(Collected data entries)
- Opening Delimiter -

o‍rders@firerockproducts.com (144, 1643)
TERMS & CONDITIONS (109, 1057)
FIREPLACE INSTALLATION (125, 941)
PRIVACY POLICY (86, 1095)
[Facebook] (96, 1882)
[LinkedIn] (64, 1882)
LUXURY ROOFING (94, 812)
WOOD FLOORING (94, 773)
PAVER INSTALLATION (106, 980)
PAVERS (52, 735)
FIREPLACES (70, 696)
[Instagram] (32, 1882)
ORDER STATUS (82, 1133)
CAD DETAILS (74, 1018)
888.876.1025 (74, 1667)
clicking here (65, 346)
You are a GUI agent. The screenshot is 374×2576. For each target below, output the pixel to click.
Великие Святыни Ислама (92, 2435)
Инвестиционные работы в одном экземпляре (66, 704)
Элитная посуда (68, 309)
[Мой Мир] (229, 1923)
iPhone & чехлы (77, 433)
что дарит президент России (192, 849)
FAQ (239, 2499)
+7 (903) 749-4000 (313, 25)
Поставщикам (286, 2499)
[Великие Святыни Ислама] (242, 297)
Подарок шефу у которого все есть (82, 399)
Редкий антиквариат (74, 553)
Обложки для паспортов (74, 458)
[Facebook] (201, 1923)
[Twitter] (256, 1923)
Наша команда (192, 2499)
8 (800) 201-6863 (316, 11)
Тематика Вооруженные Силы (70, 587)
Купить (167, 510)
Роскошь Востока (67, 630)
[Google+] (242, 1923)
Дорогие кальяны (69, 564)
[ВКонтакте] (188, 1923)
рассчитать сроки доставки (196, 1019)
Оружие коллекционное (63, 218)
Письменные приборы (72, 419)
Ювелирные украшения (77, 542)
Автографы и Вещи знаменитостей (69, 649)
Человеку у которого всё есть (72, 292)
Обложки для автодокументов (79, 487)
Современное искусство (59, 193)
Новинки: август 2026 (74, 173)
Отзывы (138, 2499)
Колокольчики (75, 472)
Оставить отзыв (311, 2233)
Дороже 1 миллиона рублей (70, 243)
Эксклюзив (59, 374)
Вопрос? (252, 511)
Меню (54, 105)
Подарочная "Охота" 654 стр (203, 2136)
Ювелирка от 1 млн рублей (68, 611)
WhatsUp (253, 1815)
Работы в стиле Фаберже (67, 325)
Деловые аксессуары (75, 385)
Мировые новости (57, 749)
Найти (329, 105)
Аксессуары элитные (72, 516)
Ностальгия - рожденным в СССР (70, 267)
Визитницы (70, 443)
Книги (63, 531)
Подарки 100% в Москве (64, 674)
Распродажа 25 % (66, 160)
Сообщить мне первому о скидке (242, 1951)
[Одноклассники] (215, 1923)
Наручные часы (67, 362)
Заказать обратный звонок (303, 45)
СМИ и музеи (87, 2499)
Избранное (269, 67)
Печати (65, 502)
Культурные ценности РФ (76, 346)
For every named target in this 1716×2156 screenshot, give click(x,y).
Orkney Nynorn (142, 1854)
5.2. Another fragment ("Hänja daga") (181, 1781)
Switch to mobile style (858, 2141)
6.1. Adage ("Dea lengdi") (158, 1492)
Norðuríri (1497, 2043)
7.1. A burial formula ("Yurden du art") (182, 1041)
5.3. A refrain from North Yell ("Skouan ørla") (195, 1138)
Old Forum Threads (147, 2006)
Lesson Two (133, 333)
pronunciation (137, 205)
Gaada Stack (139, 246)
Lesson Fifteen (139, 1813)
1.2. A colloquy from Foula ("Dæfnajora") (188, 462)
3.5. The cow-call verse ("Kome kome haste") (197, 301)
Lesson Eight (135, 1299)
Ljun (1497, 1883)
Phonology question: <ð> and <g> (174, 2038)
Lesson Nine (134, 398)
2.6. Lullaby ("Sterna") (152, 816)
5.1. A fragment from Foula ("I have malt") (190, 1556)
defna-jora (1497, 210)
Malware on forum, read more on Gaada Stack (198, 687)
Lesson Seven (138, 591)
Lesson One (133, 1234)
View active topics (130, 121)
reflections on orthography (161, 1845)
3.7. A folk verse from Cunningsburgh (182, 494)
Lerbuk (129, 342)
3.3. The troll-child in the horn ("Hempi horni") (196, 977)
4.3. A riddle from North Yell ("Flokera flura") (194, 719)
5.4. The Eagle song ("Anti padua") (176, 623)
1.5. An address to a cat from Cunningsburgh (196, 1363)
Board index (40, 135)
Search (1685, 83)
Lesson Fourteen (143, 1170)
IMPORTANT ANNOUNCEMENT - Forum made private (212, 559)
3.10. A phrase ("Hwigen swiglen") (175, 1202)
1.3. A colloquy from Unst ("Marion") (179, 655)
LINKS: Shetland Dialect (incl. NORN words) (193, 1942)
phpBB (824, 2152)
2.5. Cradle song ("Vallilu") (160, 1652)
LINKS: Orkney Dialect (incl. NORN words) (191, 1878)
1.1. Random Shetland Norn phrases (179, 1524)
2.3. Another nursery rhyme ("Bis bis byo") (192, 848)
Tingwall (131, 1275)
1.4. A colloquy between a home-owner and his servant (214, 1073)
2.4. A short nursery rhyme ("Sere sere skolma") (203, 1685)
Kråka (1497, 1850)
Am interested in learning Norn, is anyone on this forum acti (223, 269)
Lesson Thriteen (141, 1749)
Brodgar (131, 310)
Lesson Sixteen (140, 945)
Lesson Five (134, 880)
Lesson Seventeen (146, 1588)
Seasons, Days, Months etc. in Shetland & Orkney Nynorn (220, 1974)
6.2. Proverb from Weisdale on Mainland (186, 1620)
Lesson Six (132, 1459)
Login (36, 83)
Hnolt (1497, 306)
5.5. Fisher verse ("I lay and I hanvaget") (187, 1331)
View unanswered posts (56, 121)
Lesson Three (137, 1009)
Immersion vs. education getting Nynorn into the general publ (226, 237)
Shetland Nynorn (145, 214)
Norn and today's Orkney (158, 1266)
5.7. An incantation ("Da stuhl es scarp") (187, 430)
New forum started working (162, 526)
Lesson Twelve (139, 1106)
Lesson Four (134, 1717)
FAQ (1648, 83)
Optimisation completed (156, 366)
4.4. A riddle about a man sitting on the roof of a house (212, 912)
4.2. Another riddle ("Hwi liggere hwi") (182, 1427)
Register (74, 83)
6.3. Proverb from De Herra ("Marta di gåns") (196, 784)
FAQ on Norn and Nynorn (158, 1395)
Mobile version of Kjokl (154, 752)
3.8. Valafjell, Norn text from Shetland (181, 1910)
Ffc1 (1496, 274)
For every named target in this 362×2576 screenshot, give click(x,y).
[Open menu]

- Closing Delimiter -

The problem
Take the lines from the one containing "FAQ on Norn and Nynorn (158, 1395)" through the final line of the entries above, and set them down exactly, with nothing added.

Written reply
FAQ on Norn and Nynorn (158, 1395)
Mobile version of Kjokl (154, 752)
3.8. Valafjell, Norn text from Shetland (181, 1910)
Ffc1 (1496, 274)
For every named target in this 362×2576 screenshot, give click(x,y).
[Open menu]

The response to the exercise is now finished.